Why don't soldiers and police end protests by force?

The Red Shirts claim that many cops and troops privately sympathize with their movement. This has helped further one of Thailand’s imagined civil war scenarios: a mutiny by soldiers known as “watermelons” for their military greens and red ideology.

This pro-Red streak within within military and police ranks is genuine, Ferrara said. But there are also many non-ideological soldiers who just won’t kill citizens to preserve a government that may not last the year.

The Red Shirts have nurtured this split within security forces, calling on sympathizers to defy any commander ordering raids on their encampment. Even though soldiers fired on protesters during an April 10 raid — Bangkok’s worst political violence in 18 years — the ambush failed after troops fled, allowed protesters to yank rifles from their hands and abandoned six armed personnel carriers.

“Why should we be afraid of soldiers?” said Santi Sarathai, a 33-year-old Red Shirt protester and vendor from Bangkok’s outskirts. “The more the government makes scary announcements, the more of us come out. The soldiers aren’t brave enough to hurt us.”

If not civil war, then what? 

A worsening urban-rural divide and sporadically violent demonstrations.

Upcountry Thais and working-class city dwellers are likely to remain mobilized until new elections are called. But even if they elect a political party to their liking, a rival pro-establishment movement may emerge to paralyze Bangkok with similar rallies.

Military and government heads fear that bending to the Red Shirts’ demand for new elections will set a perilous precedent: that any group able to amass a protesting mob can extort its way to power.

“If there is more hate and division in Thai society,” opined Thai newspaper Matichon, “then this might translate to civil war. We’ll hurt each other, we won’t trust each other and society’s wounds will only deepen.”

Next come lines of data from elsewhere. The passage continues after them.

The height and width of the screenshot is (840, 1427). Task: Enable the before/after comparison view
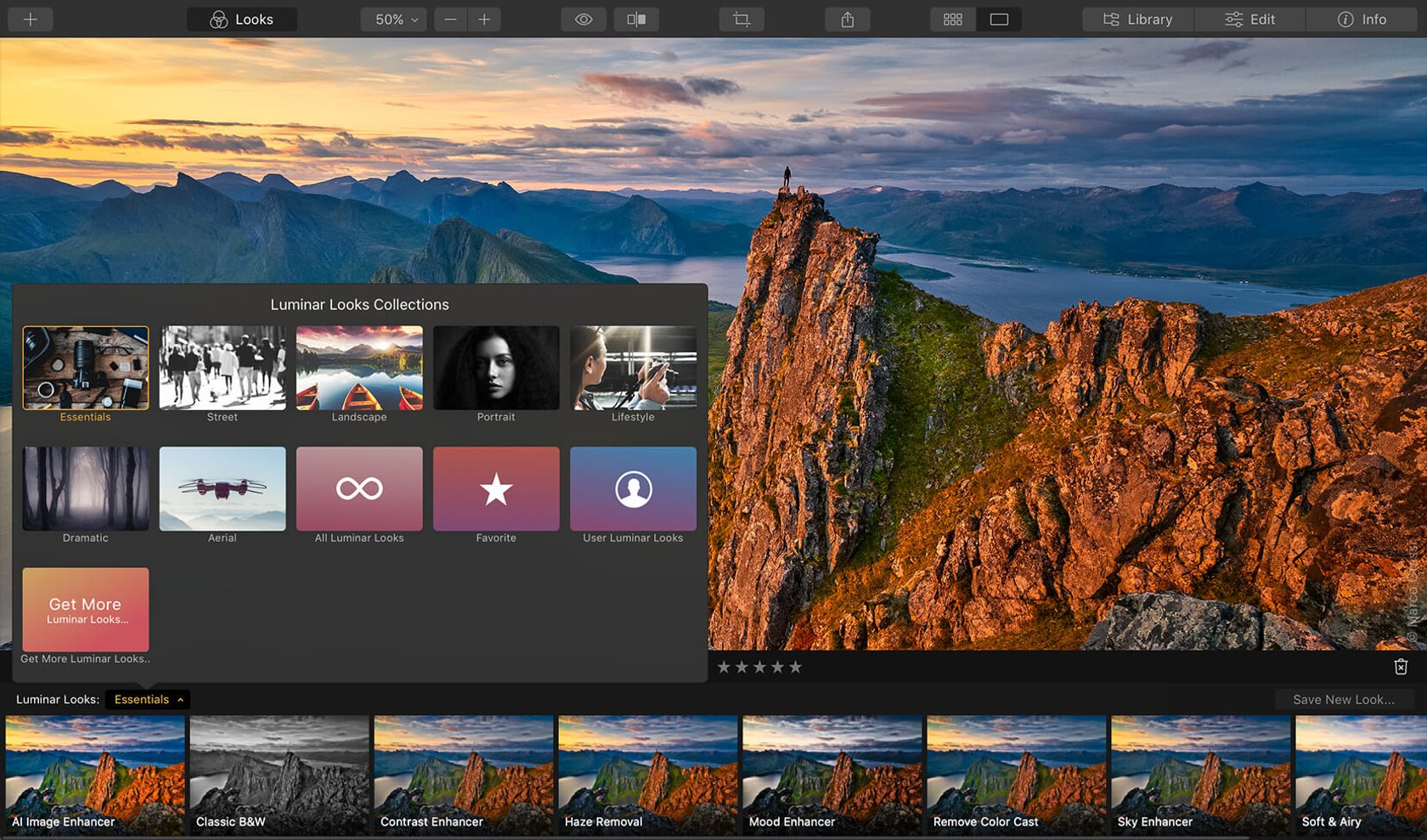(x=635, y=19)
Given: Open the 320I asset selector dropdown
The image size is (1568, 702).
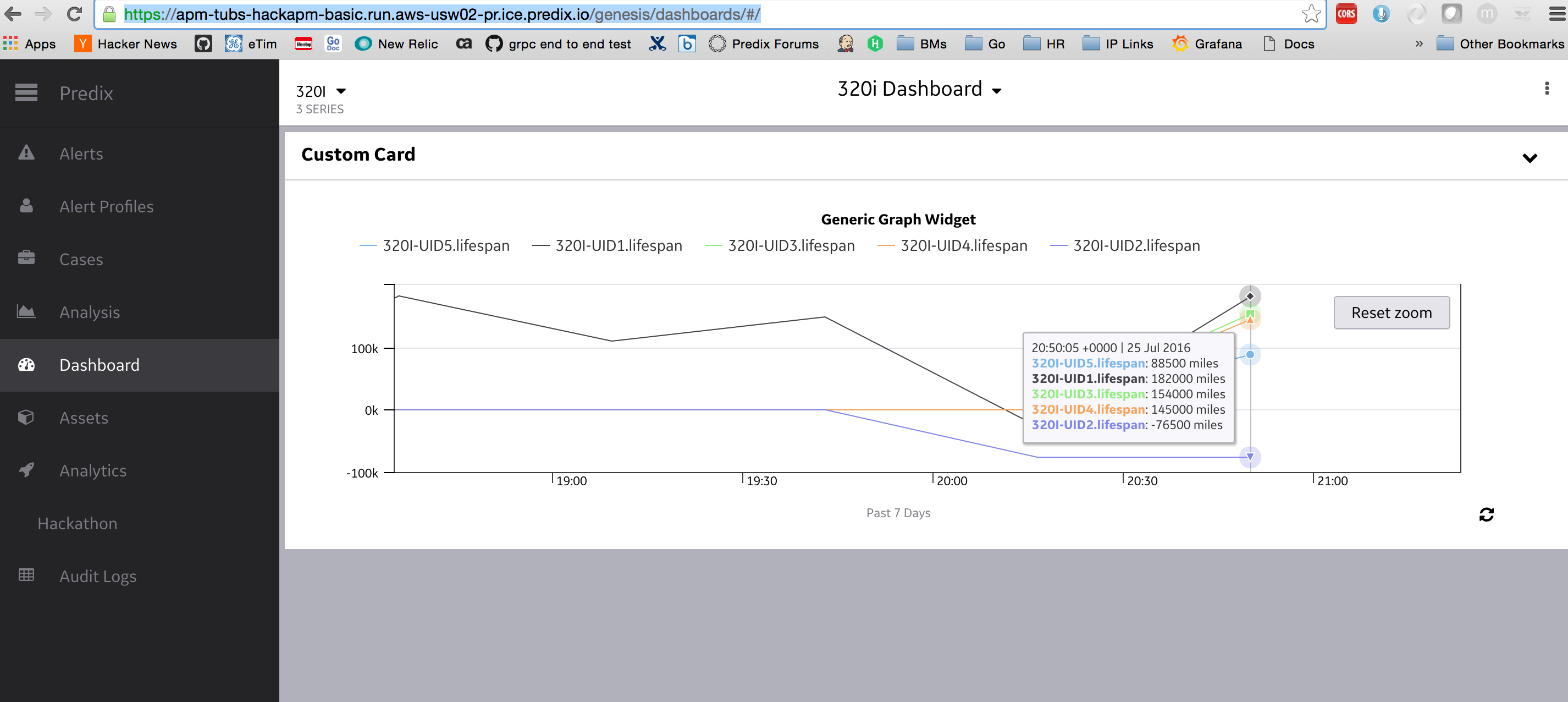Looking at the screenshot, I should coord(340,91).
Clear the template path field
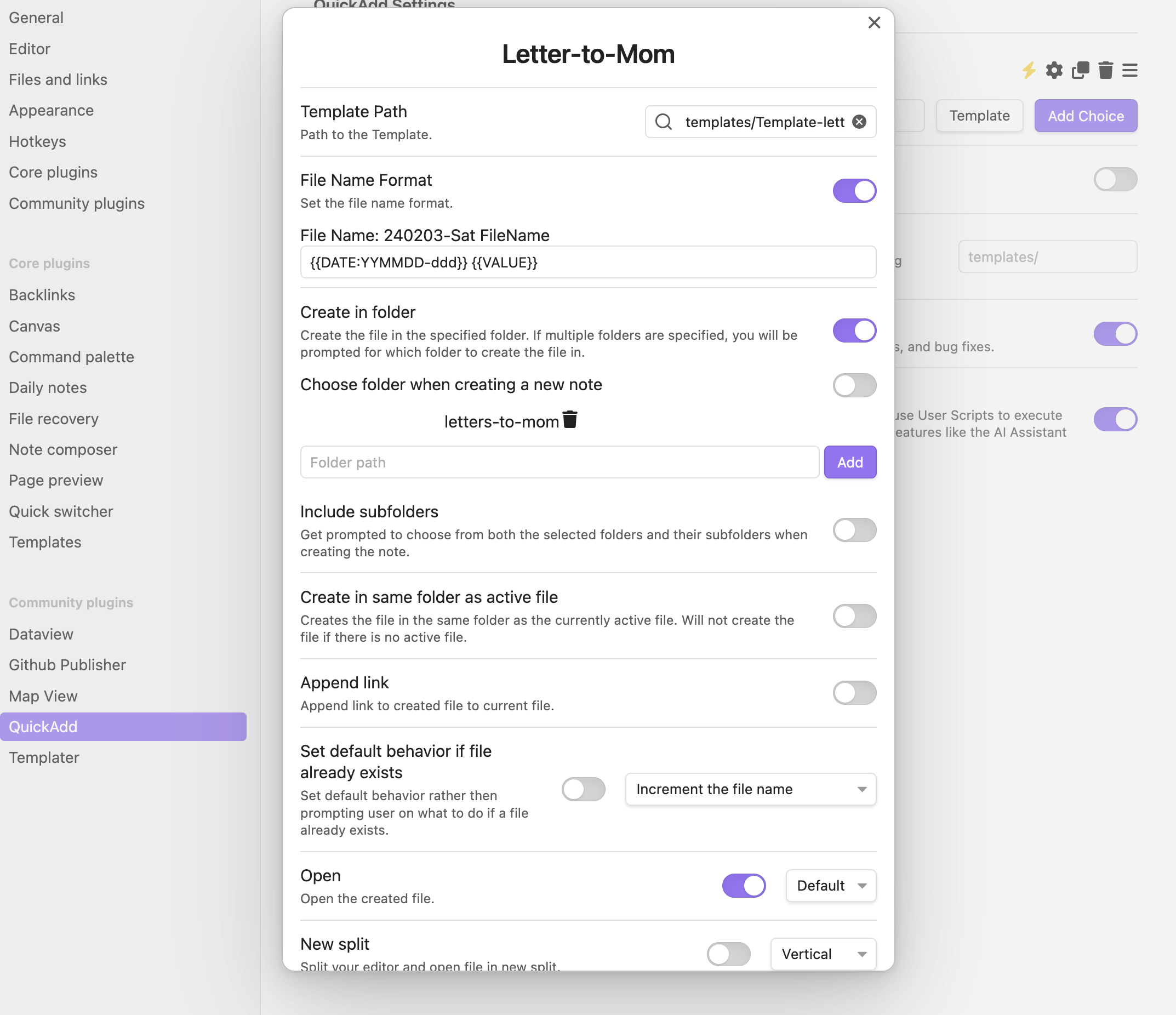 [x=859, y=122]
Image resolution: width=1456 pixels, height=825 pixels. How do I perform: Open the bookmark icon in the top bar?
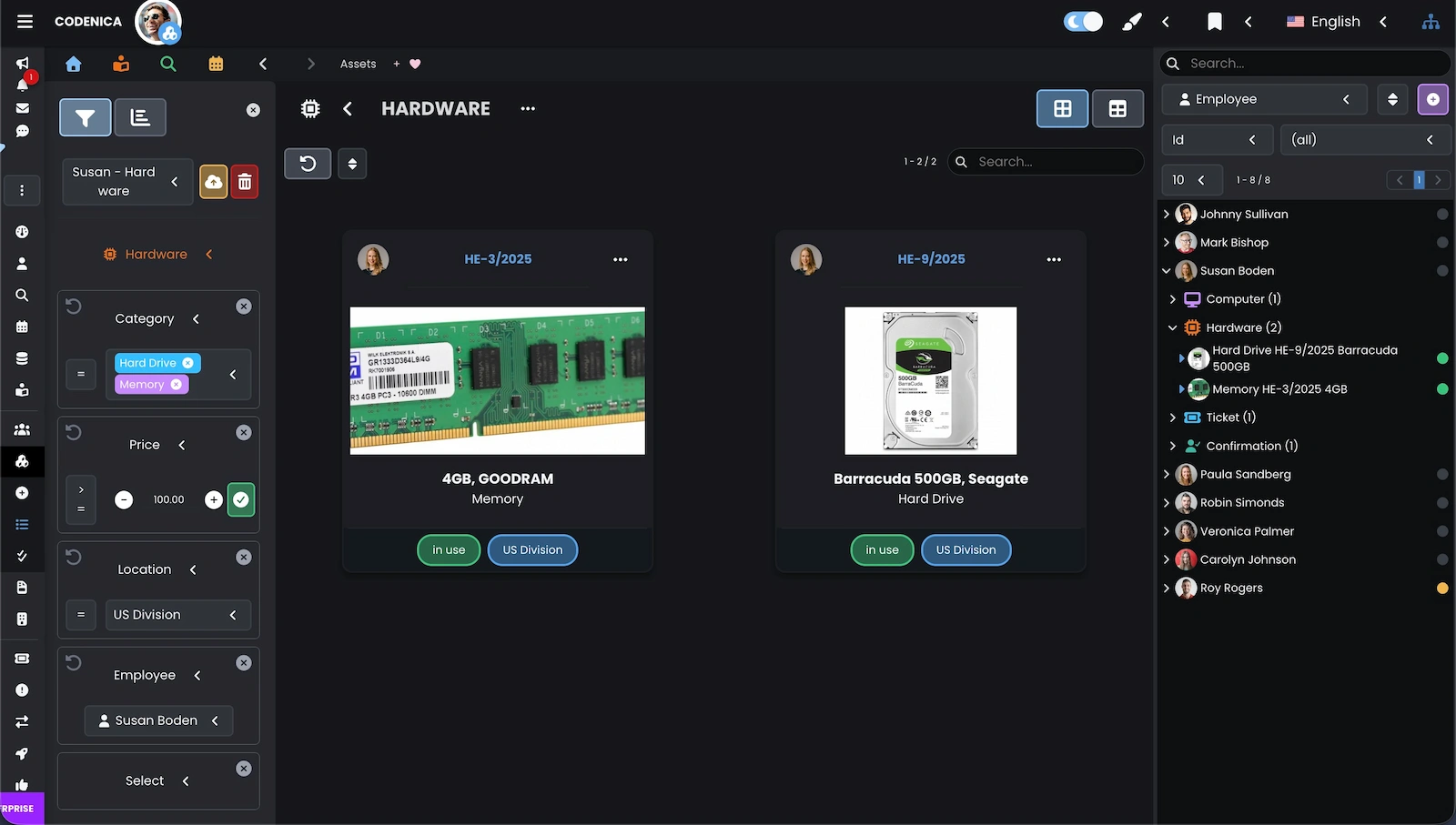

The conflict has already spread beyond Bangkok’s city limits and into northern provinces where police chiefs and municipal heads display open allegiance to the movement.

This week, a train loaded with military supplies was halted by locals fearing the weapons were being summoned for fresh raids on protesters. Local authorities did little to prevent citizens from blocking the train’s path with pick-up trucks.

“It would seem that actions in provincial areas could harry the Abhisit government well into the future,” Hewison said. “Grabbing trains, blocking roads, damaging electricity supplies, dams, fuel supplies and roads have all been mentioned.”